Roma, dietro l’addio di Sabatini anche il flop-Iturbe

Roma, dietro l’addio di Sabatini anche il flop-Iturbe

I giallorossi pagarono 22 milioni più bonus il giocatore del Verona. Investimento “bucato”. E il d.s. lascia

Walter Sabatini ieri ha annunciato l’addio alla scrivania di direttore sportivo della Roma. Oggi ha salutato con una lunga conferenza stampa (un’ora e mezza con tanto di pausa sigaretta).

Tra i casi che hanno incrinato la solidità del rapporto tra il d.s. e la proprietà americana del club giallorosso c’è anche quello che riguarda Juan Manuel Iturbe, preso dal Verona, dopo una portentosa stagione all’Hellas, nel 2013-2014.
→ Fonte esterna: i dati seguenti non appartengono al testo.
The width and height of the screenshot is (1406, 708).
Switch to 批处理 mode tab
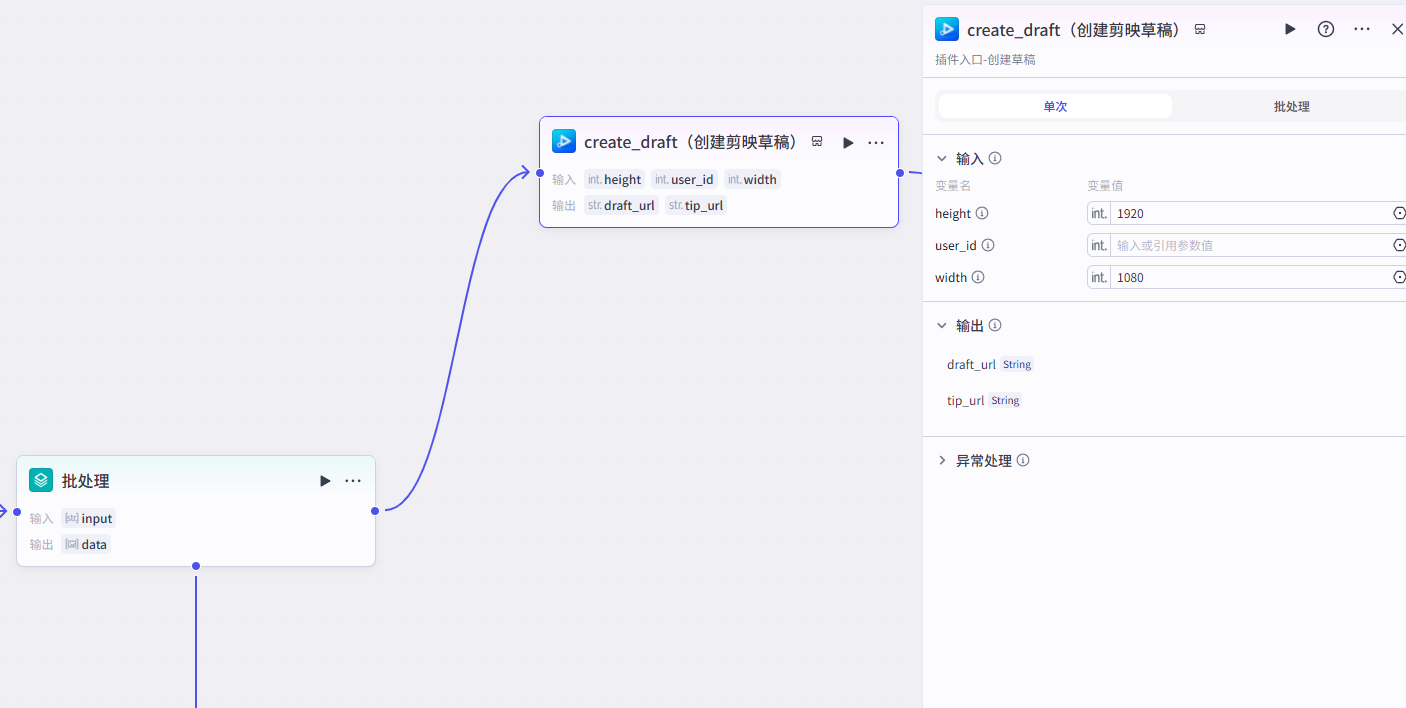pyautogui.click(x=1291, y=106)
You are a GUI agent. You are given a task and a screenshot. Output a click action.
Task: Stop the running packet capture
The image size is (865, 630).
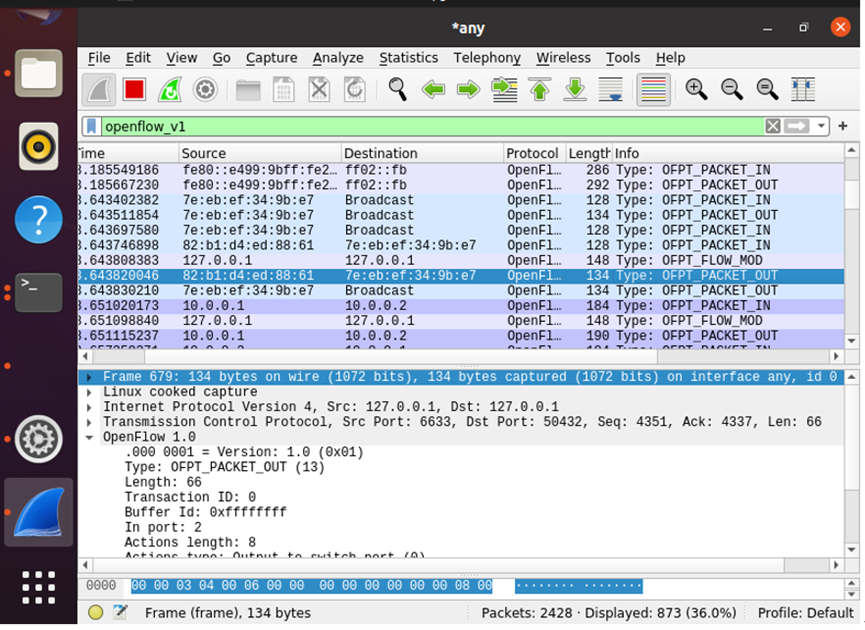134,90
Un affare da 22 milioni di euro, dopo che il Verona aveva riscattato Juancito per 15 milioni dal Porto. Poi, un bonus da 2.5 milioni, scattato per 500mila euro in favore dell’Hellas, oltre a elevate commissioni.

Iturbe, alla Roma, non ha mai reso neppure lontanamente ai livelli toccati in gialloblù. Sabatini aveva già ceduto Erik Lamela al Tottenham Hotspur. In due anni e mezzo nella capitale, Iturbe ha segnato 3 gol, è stato girato in prestito al Bournemouth che non l’ha però riscattato dopo averlo impiegato per 55′ in sei mesi.

Un flop che ha pesato nei rapporti tra Sabatini e il board della società.